Sędzia Bułat Sarijew z Kazachstanu zabrał Wojskowym gola w 38. minucie. Trudno uwierzyć, że nie zdecydowano się tu na interwencję VAR-u.
Legia Warszawa ograbiona z bramki Kapuadiego. Sędzia dopatrzył się faulu
A jak to wyglądało? Legia miała rzut rożny, piłka została wybita, ale Piątkowski ponownie wstrzelił ją w pole karne, gdzie znajdowało się czterech zawodników gości. O spalonym któregoś z nich nie było mowy.
Najbardziej zdecydowany był Rajović, który ruszył do piłki w fizycznym starciu z Sualehe. We wszystko wmieszał się wychodzący Fayulu, który złapał piłkę, ale później ją wpuścił. Skorzystał z tego Kaupadi, który natychmiast trafił do siatki.
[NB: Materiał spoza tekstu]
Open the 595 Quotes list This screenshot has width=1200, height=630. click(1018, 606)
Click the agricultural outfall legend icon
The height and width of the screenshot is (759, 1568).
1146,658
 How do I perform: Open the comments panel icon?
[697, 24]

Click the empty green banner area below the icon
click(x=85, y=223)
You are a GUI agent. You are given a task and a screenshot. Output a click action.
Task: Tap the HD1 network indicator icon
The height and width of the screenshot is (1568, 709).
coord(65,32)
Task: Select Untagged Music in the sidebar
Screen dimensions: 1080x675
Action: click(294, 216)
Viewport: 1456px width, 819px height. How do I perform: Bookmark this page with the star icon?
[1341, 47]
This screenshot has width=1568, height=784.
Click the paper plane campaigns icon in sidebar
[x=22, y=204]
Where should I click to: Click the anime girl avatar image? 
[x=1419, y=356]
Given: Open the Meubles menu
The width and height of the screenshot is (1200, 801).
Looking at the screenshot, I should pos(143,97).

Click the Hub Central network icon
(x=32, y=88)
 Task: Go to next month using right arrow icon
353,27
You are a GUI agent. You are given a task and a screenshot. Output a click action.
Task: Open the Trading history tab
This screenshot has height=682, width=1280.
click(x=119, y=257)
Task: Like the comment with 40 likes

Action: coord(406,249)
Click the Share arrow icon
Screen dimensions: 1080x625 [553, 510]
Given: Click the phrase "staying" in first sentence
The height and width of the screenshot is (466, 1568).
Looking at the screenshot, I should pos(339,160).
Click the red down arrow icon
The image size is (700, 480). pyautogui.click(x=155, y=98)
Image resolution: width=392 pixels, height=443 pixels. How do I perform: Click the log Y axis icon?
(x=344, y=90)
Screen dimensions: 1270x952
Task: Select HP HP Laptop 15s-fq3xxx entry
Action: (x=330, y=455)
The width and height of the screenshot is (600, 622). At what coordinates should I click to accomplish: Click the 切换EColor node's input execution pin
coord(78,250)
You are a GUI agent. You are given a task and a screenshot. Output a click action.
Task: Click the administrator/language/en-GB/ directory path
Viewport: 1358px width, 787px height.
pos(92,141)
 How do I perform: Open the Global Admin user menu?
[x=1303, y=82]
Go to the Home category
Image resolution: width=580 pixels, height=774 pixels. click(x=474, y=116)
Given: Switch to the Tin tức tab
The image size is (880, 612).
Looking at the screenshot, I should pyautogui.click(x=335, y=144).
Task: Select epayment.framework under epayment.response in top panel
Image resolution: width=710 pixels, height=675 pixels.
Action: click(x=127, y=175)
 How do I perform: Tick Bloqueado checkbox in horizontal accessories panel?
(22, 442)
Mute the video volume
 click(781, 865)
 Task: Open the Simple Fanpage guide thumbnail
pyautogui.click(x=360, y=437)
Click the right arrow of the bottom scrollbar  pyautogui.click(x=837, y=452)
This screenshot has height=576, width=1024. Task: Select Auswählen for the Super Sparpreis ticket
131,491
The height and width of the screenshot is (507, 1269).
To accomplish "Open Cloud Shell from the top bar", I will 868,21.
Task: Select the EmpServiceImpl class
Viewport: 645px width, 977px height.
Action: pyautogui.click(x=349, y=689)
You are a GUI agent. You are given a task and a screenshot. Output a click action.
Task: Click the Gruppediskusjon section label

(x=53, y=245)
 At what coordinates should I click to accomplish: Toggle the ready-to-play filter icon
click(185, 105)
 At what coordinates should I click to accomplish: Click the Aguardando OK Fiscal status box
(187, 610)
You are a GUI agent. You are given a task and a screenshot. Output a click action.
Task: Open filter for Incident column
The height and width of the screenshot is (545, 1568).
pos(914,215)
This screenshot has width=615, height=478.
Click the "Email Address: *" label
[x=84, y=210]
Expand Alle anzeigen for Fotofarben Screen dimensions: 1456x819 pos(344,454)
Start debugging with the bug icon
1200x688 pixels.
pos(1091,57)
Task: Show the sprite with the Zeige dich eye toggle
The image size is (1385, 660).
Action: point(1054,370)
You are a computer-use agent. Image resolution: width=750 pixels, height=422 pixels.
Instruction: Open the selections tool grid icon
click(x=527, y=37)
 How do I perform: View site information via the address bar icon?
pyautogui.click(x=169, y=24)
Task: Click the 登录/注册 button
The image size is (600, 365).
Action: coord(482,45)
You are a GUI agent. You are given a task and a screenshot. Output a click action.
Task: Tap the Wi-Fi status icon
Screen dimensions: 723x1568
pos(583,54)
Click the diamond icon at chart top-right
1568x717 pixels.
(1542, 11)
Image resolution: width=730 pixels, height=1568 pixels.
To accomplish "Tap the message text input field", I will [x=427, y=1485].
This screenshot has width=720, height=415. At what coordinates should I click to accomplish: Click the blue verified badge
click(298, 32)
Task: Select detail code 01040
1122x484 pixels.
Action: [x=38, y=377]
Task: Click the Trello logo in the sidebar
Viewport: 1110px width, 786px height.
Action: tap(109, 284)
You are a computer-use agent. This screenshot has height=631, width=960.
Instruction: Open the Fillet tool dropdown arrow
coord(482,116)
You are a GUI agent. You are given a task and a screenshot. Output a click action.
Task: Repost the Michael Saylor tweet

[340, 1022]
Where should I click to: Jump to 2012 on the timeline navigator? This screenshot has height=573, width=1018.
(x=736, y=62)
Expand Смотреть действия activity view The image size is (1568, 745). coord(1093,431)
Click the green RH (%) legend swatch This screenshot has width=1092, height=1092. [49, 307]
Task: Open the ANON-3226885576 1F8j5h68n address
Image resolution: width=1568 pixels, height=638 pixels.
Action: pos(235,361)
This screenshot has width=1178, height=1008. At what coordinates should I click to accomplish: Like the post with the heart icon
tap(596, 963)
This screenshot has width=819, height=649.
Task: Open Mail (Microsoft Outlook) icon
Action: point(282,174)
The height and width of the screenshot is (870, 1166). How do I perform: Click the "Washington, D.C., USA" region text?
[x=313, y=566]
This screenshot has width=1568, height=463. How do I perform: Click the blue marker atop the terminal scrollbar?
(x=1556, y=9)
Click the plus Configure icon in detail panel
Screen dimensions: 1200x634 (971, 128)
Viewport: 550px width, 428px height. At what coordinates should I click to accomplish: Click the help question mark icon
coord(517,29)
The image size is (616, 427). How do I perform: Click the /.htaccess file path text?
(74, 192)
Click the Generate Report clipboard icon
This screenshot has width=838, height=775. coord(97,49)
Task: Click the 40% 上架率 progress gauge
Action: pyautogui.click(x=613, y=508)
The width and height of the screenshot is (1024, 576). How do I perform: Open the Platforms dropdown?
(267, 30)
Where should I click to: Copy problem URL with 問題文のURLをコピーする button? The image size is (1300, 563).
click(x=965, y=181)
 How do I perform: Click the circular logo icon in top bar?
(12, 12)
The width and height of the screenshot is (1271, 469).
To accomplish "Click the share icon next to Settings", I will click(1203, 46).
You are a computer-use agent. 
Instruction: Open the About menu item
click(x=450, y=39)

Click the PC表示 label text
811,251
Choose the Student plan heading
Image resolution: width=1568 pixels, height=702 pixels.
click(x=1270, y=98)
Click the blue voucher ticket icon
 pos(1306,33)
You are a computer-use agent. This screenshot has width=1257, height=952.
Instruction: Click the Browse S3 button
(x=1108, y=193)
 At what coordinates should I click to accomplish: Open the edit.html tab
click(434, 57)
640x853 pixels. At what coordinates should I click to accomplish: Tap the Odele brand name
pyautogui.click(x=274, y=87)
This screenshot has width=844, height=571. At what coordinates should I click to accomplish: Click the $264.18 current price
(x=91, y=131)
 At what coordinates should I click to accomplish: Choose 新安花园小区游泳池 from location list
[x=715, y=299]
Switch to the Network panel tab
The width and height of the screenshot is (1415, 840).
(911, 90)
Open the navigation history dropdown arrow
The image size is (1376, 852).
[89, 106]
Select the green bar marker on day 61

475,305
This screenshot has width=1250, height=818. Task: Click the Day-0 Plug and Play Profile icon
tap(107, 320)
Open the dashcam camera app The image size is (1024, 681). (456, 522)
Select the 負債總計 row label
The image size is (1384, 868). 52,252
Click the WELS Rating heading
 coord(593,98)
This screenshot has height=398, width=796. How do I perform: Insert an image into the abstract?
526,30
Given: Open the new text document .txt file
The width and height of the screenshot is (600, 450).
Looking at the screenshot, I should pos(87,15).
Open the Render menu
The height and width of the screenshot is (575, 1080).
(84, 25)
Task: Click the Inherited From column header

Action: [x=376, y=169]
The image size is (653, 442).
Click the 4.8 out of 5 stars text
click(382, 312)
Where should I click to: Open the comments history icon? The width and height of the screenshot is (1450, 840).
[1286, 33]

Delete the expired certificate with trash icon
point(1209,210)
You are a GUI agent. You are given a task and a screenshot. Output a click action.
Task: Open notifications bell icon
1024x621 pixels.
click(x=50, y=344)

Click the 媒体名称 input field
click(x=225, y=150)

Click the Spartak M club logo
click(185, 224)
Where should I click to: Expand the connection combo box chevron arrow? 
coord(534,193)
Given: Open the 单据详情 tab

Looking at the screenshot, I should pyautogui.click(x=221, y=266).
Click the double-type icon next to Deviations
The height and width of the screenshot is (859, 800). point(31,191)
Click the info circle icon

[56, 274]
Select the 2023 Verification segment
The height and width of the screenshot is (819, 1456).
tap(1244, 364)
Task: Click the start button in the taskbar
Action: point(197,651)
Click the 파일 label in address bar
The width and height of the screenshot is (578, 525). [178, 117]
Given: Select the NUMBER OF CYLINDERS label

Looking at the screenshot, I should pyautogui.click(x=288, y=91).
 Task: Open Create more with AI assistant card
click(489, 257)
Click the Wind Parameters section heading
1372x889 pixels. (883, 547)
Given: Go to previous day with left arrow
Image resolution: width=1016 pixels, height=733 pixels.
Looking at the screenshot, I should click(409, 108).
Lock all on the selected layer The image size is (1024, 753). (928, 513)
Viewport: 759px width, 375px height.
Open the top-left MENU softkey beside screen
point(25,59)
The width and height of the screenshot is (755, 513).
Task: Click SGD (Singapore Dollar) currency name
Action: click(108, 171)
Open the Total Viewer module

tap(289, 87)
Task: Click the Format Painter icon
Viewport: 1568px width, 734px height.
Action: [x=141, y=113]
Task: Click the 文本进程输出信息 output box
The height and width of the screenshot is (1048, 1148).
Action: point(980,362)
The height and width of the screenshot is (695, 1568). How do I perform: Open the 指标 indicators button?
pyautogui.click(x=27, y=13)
CZY SĘDZIA POPEŁNIŁ BŁĄD, NIE UZNAJĄC TEGO GOLA DLA LEGII? 🤔❌
📺 Polsat Sport 1, PS Premium 1
📲 Polsat Box Go#UECL pic.twitter.com/ZzvQJgxHxO— Polsat Sport (@polsatsport) December 11, 2025
Sędzia jednak od razu anulował bramkę i nie wracał do tematu. Komentatorzy – i my także – początkowo sądziliśmy, że dopatrzono są faulu Rajovicia na bramkarzu. Kolejne powtórki pokazały, że nie było żadnego kontaktu. Okazało się, że chodziło o domniemany faul Rajovicia na obrońcy…
Bądźmy poważni. Nic nie było. To jest skandal. Panie Kazach, okulista pilnie wzywa.